■ WORK ITEM ■
With pictures excluded, retype exactly every line from the one containing "This screenshot has" to the end of the records below.
■ ■ ■
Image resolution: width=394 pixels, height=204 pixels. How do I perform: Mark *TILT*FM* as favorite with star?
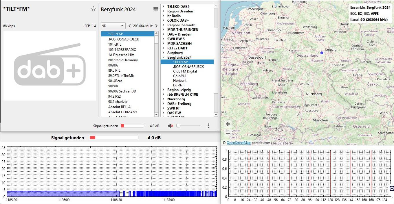pos(93,9)
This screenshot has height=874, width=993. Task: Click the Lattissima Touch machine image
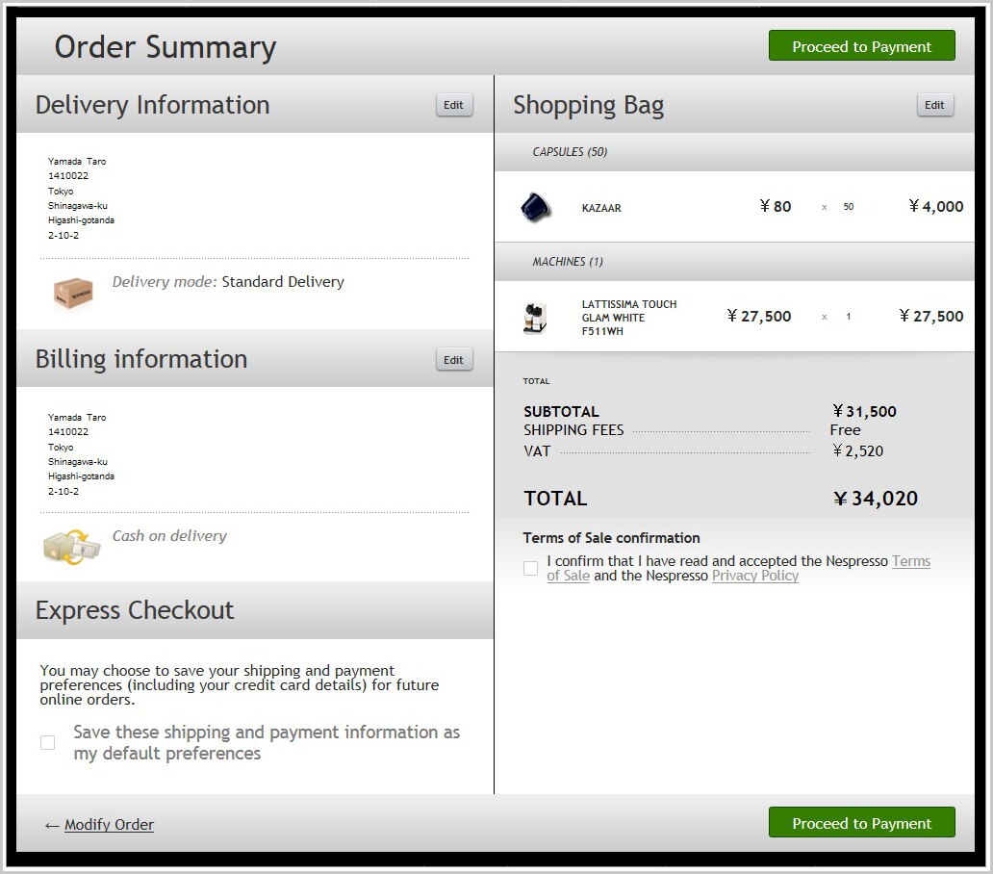coord(534,317)
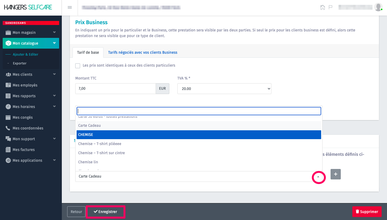Switch to Tarifs négociés Business tab
The height and width of the screenshot is (220, 387).
(142, 52)
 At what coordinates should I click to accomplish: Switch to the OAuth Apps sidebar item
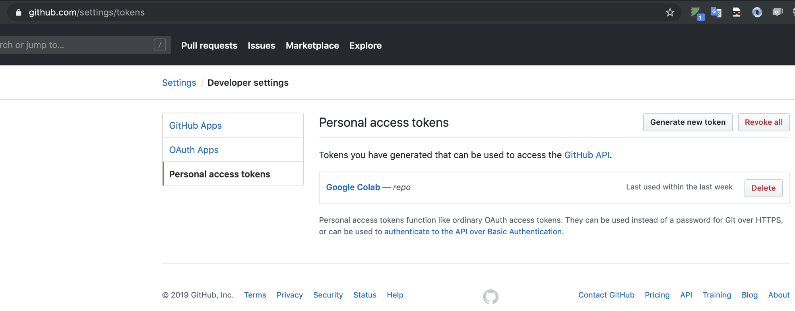point(194,150)
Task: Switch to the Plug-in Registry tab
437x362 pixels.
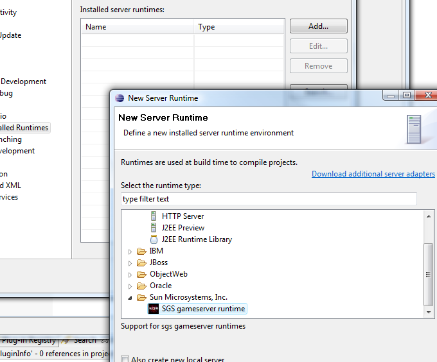Action: pyautogui.click(x=28, y=341)
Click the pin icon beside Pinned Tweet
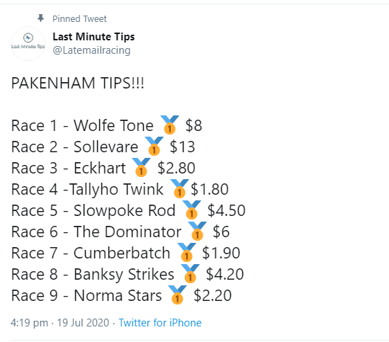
■ ■ ■
■ RESPONSE TO THE EXERCISE ■
This screenshot has height=874, width=993. Task: Click the Lattissima Touch machine image
coord(534,317)
Switch to Tarifs négociés Business tab
The height and width of the screenshot is (220, 387).
(142, 52)
 At what coordinates should I click to accomplish: Switch to the OAuth Apps sidebar item
point(194,150)
Task: Switch to the Plug-in Registry tab
437x362 pixels.
Action: pyautogui.click(x=28, y=341)
Click the pin icon beside Pinned Tweet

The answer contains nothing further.